Bassirou Diomaye Faye-Ousmane Sonko : du duo au duel au sommet de l’État ?

Les relations entre le président sénégalais et son Premier ministre ne cessent de se détériorer. Le duo fusionnel s’est mué en une cohabitation tendue. L’analyse de François Soudan dans La Semaine de Jeune Afrique sur RFI.


Depuis près de cinq mois, les tensions entre les deux hommes s’étalent sur la place publique, alimentées par des prises de position parfois antagonistes, voire des visions stratégiques profondément différentes. Le slogan fondateur de la campagne – « Diomaye égal Sonko » – a laissé place à une relation crispée, dans laquelle chacun veille à éviter l’hypothèse d’un divorce formel, tandis que leurs partisans, eux, se livrent à une confrontation de plus en plus ouverte.

Une situation que décryptent Mehdi Ba et Marième Soumaré dans l’article que Jeune Afrique consacre cette semaine à cette guerre au sommet de l’État sénégalais, sur laquelle François Soudan revient au micro de RFI. Le Premier ministre, Ousmane Sonko, a deux principaux griefs à l’égard du président, Bassirou Diomaye Faye. Le premier concerne l’attitude jugée trop passive du chef de l’État face aux attaques dont le Premier ministre s’estime victime.

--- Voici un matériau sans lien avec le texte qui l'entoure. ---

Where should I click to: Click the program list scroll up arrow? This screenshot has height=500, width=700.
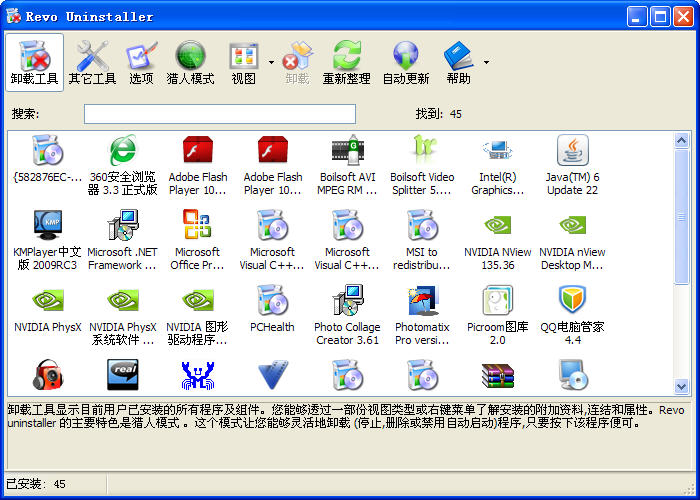pyautogui.click(x=682, y=139)
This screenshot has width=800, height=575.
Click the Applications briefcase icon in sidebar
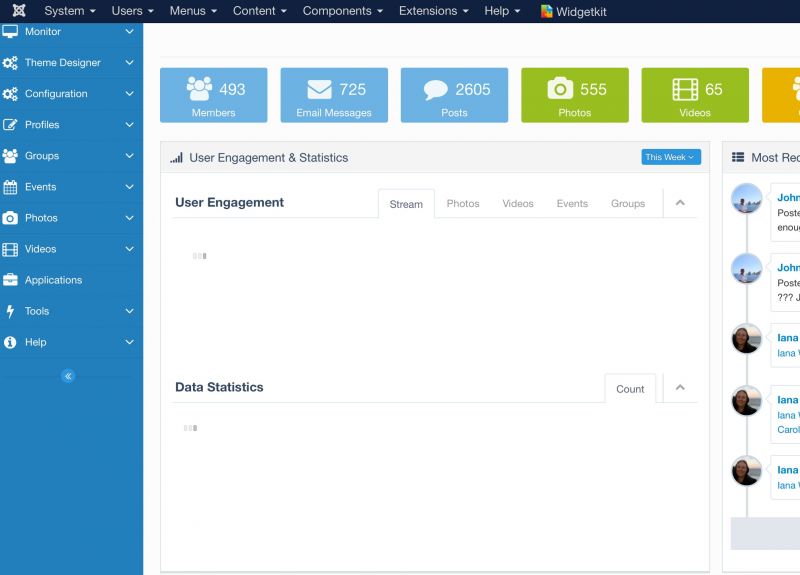point(10,280)
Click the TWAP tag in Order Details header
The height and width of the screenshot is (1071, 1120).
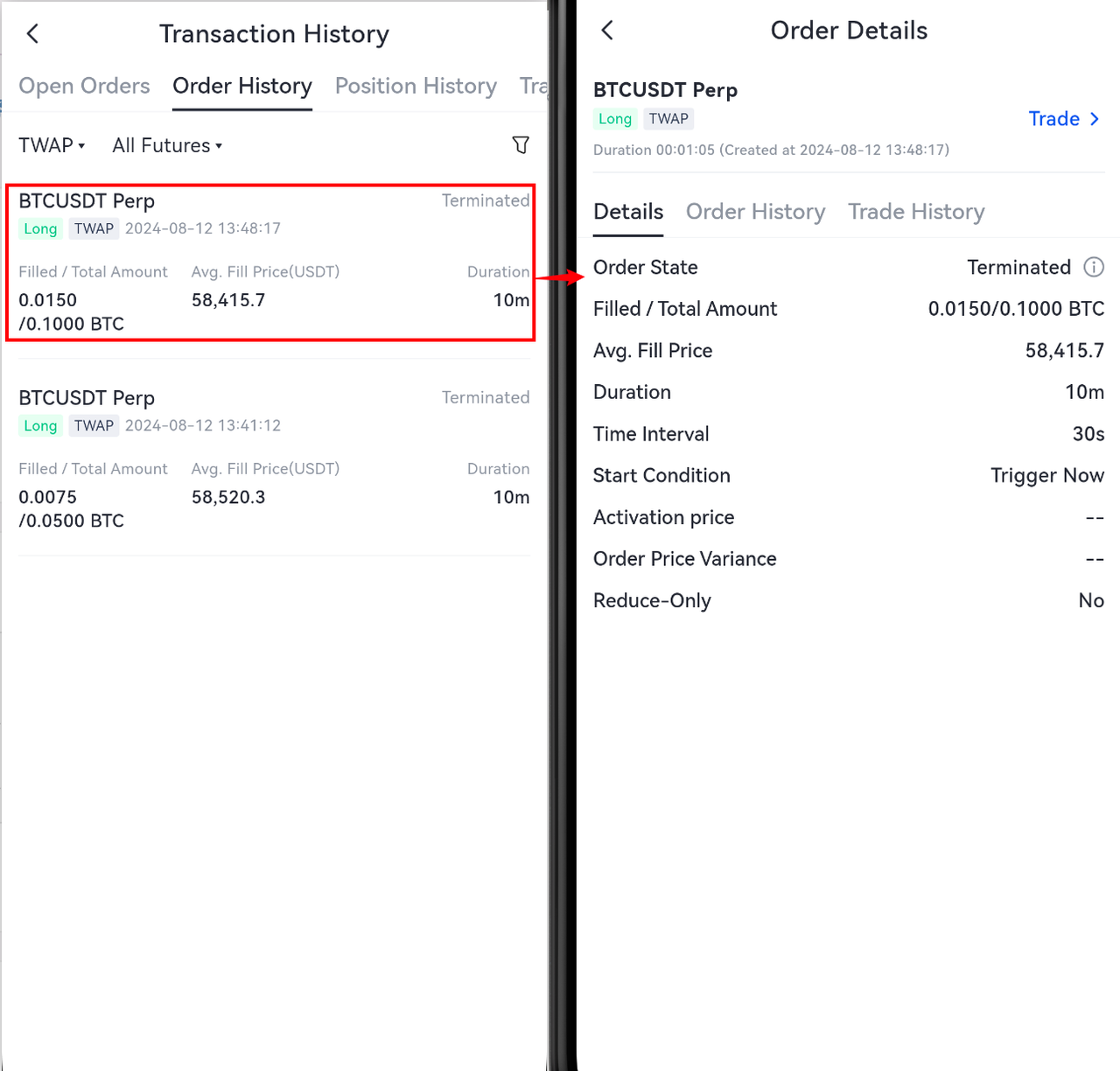(668, 119)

Le second reproche du chef du gouvernement à l’encontre du président porte sur « le fait que Bassirou Diomaye Faye ait nommé une ancienne Première ministre de Macky Sall, Aminata Touré, à la tête de la coalition Diomaye Président », un choix perçu par le camp Sonko comme une tentative de ressusciter une plateforme électorale concurrente de Patriotes africains du Sénégal pour le travail, l’éthique et la fraternité (Pastef).

Bassirou Dimoaye Faye n’est pas en reste. Il supporte de plus en plus difficilement les « petites phrases » de son Premier ministre – « Je ne travaille pas pour Bassirou, je travaille pour le Sénégal », ou encore : « S’il ne veut plus de moi, qu’il me limoge » –, ainsi que la propension d’Ousmane Sonko à faire cavalier seul.

Une question de légitimité politique
L’épisode de la dette cachée illustre cette divergence, rappelle François Soudan, directeur de la rédaction de Jeune Afrique : « Alors que le chef de l’État menait des négociations discrètes avec le FMI à Washington, Ousmane Sonko a choisi de dénoncer publiquement un “système de corruption généralisée”. » Une prise de position qui « fait désordre », tranche François Soudan.

Derrière ces frictions affleure une question plus fondamentale : celle de la légitimité politique. Ousmane Sonko ne cesse de rappeler, implicitement ou explicitement, que Bassirou Diomaye Faye lui doit son accession au pouvoir, laissant planer l’idée qu’il aurait dû, lui, occuper le palais présidentiel.

Dans ce duel qui s’annonce, aucun favori ne s’impose nettement. Le président Faye dispose « de sang-froid, de sens du consensus et de la prééminence institutionnelle », mais il demeure isolé au sein de son propre camp. Le Premier ministre Sonko, lui, bénéficie « d’un fort charisme et du soutien massif de Pastef », tout en étant handicapé par une « tendance quasi irrépressible au clash ». À quatre ans de la prochaine présidentielle, aucun des deux n’a en réalité intérêt à une rupture formelle. Pour l’instant.